------ 原文 ------
逃げるな検察!
国民の目の前で、証拠調べをせよ!
(以下は、6月27日、弁護団が提出予定の原稿)
検察官は、ほとんどすべての証拠について、関連性がないとの意見を述べるので、以下のとおり反論する。
弁護人は、医療目的で大麻を使用・所持することを禁止する大麻取締法の規定が憲法に違反して無効であると主張している。
これは、現代医療では末期がんの改善・疼痛の軽減が期待できない被告人が自らの生命と健康を維持するためには大麻を使用することが絶対に必要であり、そのためには本裁判において、裁判所から大麻取締法の規定が憲法に反することを判決で宣言してもらう他ないのである。
冒頭陳述で述べたとおり、医療大麻を禁止する大麻取締法の規定が違憲か合憲かは、その立法事実が明らかにされなければならない。
すなわち、(1)大麻取締法がいかなる経緯と理由に基づいて制定されたのか、(2)大麻の有害性の内容と程度はどのようなものであるのか、(3)大麻を医療に用いた場合の有益性はどのようなものであるのか、といった事実が正しく法廷に提出され、それに基づいて判断がされなければならない。
特に大麻に関する研究が著しく進んでいる最近の研究成果を正しく理解しなければ、いつまでも過去の誤りに引きずられたままで何度も過ちを繰り返すことになる。この過ちの被害者は被告人であり、被告人と同じ境遇にある国民である。
------ データ ------
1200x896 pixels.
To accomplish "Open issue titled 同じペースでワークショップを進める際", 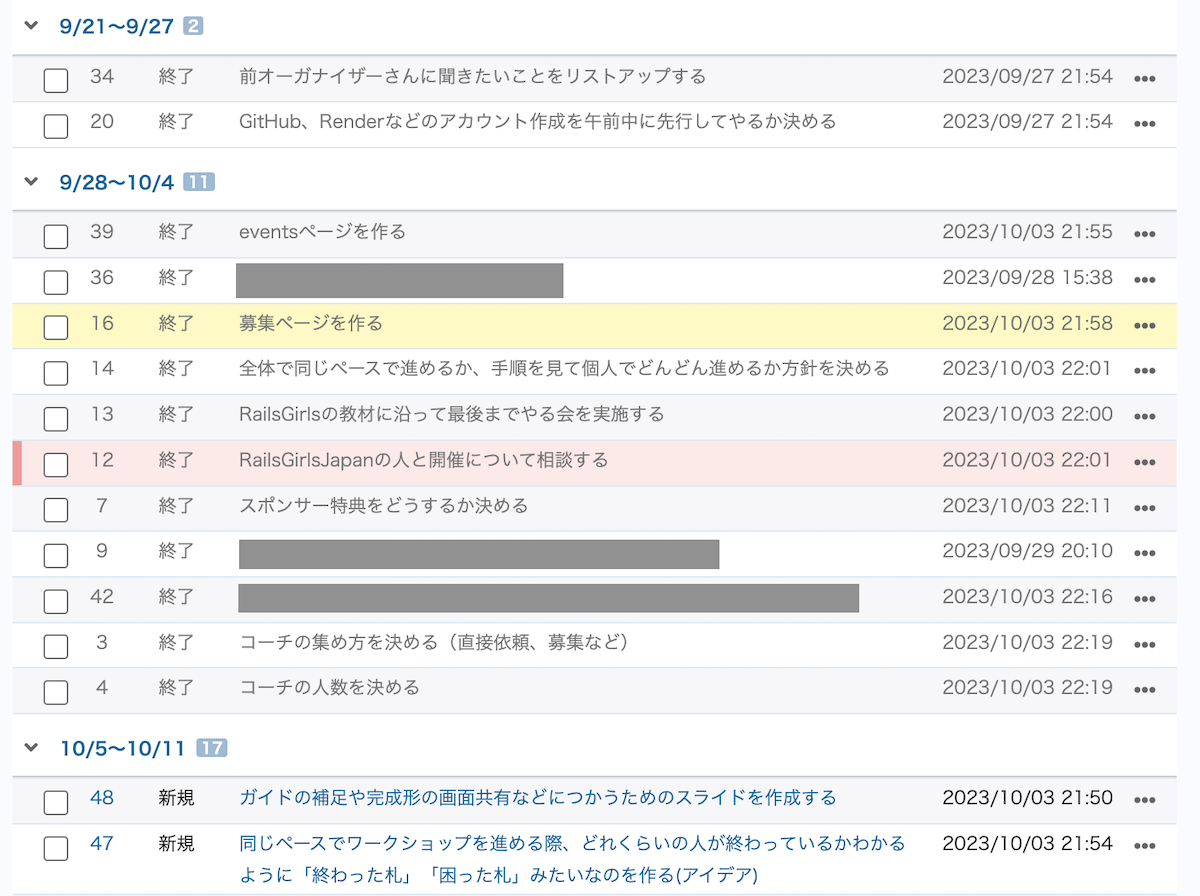I will (572, 843).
------
### [課題一覧]
1. 大麻取締法をめぐる原文のうち、「弁護人は、医療目的で大麻を使」から始まり「らかにされなければならない。」で終わる部分を、一字も変えずに書き写してください。
2. 医療大麻と大麻取締法に関する原文を、最後の文の後から引き継いで書き進めてください。

### [各課題の解答]
1.
弁護人は、医療目的で大麻を使用・所持することを禁止する大麻取締法の規定が憲法に違反して無効であると主張している。
これは、現代医療では末期がんの改善・疼痛の軽減が期待できない被告人が自らの生命と健康を維持するためには大麻を使用することが絶対に必要であり、そのためには本裁判において、裁判所から大麻取締法の規定が憲法に反することを判決で宣言してもらう他ないのである。
冒頭陳述で述べたとおり、医療大麻を禁止する大麻取締法の規定が違憲か合憲かは、その立法事実が明らかにされなければならない。

2.
司法がその目と耳によって正しい事実を見て、聞こうとしないことは司法の自殺行為である。
二度とハンセン病に対する過ちを繰り返してはならないのである。
弁護団としては公益の代表者たる検察官がいたずらに証拠を不同意とすることに憤りを抑えることができない。
第1回の公判期日において弁護側が要望したとおり、大麻取締法が憲法に適合するか否かについて、検察側も弁護側もそれぞれ正しいと考える証拠を法廷に出し、正々堂々と議論し、その当否を裁判所に判断してもらうのが正しい司法の在り方であり、それに仕えることが法曹の使命であると確信する。
弁第8号証以下の各証拠は、立証趣旨から明らかなように、上記立法事実に関する証拠であり、憲法判断をするためには必要な証拠である。
裁判所におかれては、いずれの証拠も採用して取り調べされたい。